[TEXT]
----------------

Herr Brüstle, in Ihrem Lebenslauf finden sich allerhand Stationen, aber keine Pfarrstelle.
(lacht): Das stimmt, als Pfarrer bin ich ein Greenhorn. Abgesehen von den fünf Vikarsjahren, also den Lehrlingsjahren, habe ich immer Sonderaufgaben übernommen, war im Schuldienst tätig und viel in der Glaubens- und Lebensbegleitung. Ein typischer Pfarrer bin ich wirklich nicht.
Dennoch werden Sie mit 47 Jahren nun einer. Wie kommt‘s dazu?
Normalerweise sollen wir alle zehn Jahre die Stelle wechseln. Ich war schon im elften Jahr als Spiritual im Erzbischöflichen Priesterseminar tätig und somit längst überfällig.
Das heißt, Sie haben sich Rheinfelden gar nicht selbst ausgesucht, sondern wurden versetzt?

----------------

[AUFGABEN]
• A. Übertragen Sie den Satz „Ein typischer Pfarrer bin ich wirklich nicht.“ aus dem Interview mit Herrn Brüstle ins Englische.
• B. In welchem Alter wird Herr Brüstle laut dem Interview Pfarrer?
• C. Führen Sie das Interview mit Herrn Brüstle im Anschluss an die letzte Frage fort.
Die Zeilen im nächsten Abschnitt stammen aus einer anderen Quelle.

[BEREITGESTELLTE DATEN]
----------------

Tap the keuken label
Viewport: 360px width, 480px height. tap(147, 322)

----------------

[LÖSUNGEN]
• A. I'm really not a typical priest.

• B. Mit 47 Jahren.

• C.
Oh doch. Es waren mehrere Pfarrstellen offen und je mehr ich mich mit Rheinfelden beschäftigt habe, desto mehr wuchs mein Interesse. Zumal ich als Kind ab und an mit meinen Eltern hier war. Ich habe vor der Entscheidung zwei, drei Tage in der Stadt verbracht – inkognito auf der Pirsch sozusagen (lacht). Dann habe ich mich umgehört, was man so über Rheinfelden erzählt.
Und das wäre?
Rheinfelden weist eine hohe Diversität auf, ganz unterschiedliche Menschen leben und arbeiten hier. Die Homepage der Seelsorgeeinheit, aber auch die Aushänge in den Kirchen haben mir gezeigt, dass hier überdurchschnittlich innovativ gearbeitet wird, das hat mich total angesprochen. Aber ganz wichtig war mir, dass ich ein Votum vom Gemeindeteam und dem Pfarrgemeinderat bekomme. Also folgten noch Gespräche, die sehr gut verlaufen sind und mir ein gutes Gefühl geben. Die Chemie hat sofort gestimmt.
Die Seelsorgeeinheit umfasst sieben Pfarrgemeinden, acht Kitas, Gemeindehäuser – das alles müssen Sie auch managen.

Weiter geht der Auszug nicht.